The second bullet point is much stronger because it provides specific details about the project and the results. It also provides a clear measure of success in the form of a quantifiable outcome (higher levels of proficiency).

Related: What Is an English Teacher? How to Become One

Identify and Include Relevant Keywords

Applicant tracking systems (ATS) are used by many companies to help them screen resumes. The ATS will scan your resume for certain keywords related to the job opening. If your resume doesn’t have enough of the right keywords, the ATS might discard your application.

One way to make sure your resume contains the right keywords is to read through the job posting and take note of the terms that are used most frequently. Then, strategically place those same terms throughout your resume.

Here are some common English teacher keywords to get you started:

  • English Teaching
  • Language Teaching
  • Translation
  • English Literature
  • Teaching
  • Writing
  • Curriculum Development
  • Teacher Training
  • ELT
  • Education
  • Literature
  • Editing
  • Public Speaking
  • Lesson Planning
  • E-Learning
  • Higher Education
  • Social Media
  • Teacher Training Program Development
  • Teachers
  • Research
  • Teaching English as a Second Language
  • Teaching English as a Foreign Language
  • Teaching English as a Foreign Language to Adults
  • Secondary Education
  • Lesson Planning
  • Classroom Management
  • Educational Leadership
  • K-12 Education
  • Teachers
  • Higher Education Leadership

Showcase Your Technical Skills

English teachers are expected to be proficient in a variety of technologies in order to effectively manage their classrooms and communicate with students and parents. Some of the technologies that English teachers commonly use include: classroom management software, online grading tools, communication platforms like Skype and WhatsApp, and learning management systems like Moodle and Canvas.
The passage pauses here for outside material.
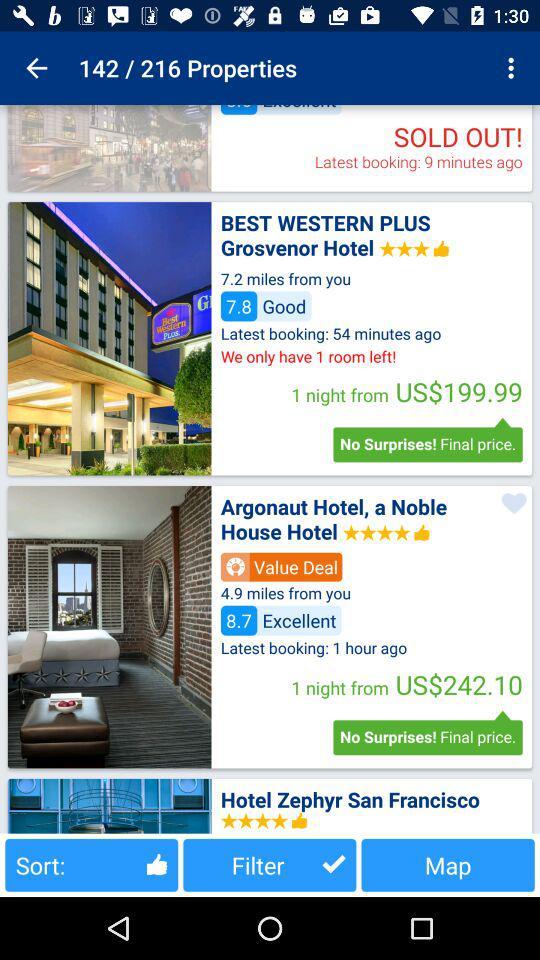  What do you see at coordinates (36, 68) in the screenshot?
I see `item to the left of 142 / 216 properties app` at bounding box center [36, 68].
Additionally, English teachers should be familiar with the most commonly used grammar and spelling checkers, like Grammarly and Microsoft Word.

Related: How Much Does an English Teacher Make?

Remember The Basics

As you’re writing your resume, you’ll want to keep a few basic guidelines in mind.

Make Your Resume Easy to Scan

When formatting your resume, be sure to use a font that is easy to read, such as Arial or Times New Roman. You should also left-align your text and use bullets instead of paragraphs to list your experiences. Additionally, try to keep your bullets to no more than two lines and use digits for numbers. Finally, leave some white space on the page to make the document less overwhelming.

Be Concise

A resume should typically be one page long when you have less than five to eight years of professional experience. If you have more experience than that, a two-page resume is more appropriate. There are a few ways to shorten your resume if needed, such as removing irrelevant information, dropping references, and removing filler words.


Proofreading your resume is important in order to make sure it looks professional and error-free. Spellcheck is a good place to start, but it is not foolproof – be sure to read through your resume yourself, as well as have someone else do so. Pay attention to punctuation and grammar, and be consistent in your formatting. Watch out for easily confused words, such as their, there, and they’re.

Consider a Summary

There are a few key reasons why you should consider using a resume summary statement. First, it can be an effective way to quickly introduce yourself to potential employers. Second, it can help to clarify your intentions and goals, making it easier for recruiters to understand how you see your experience translating into a new role. Finally, well-written summaries can showcase your skills and experiences in a way that is easily digestible, making you stand out from the competition.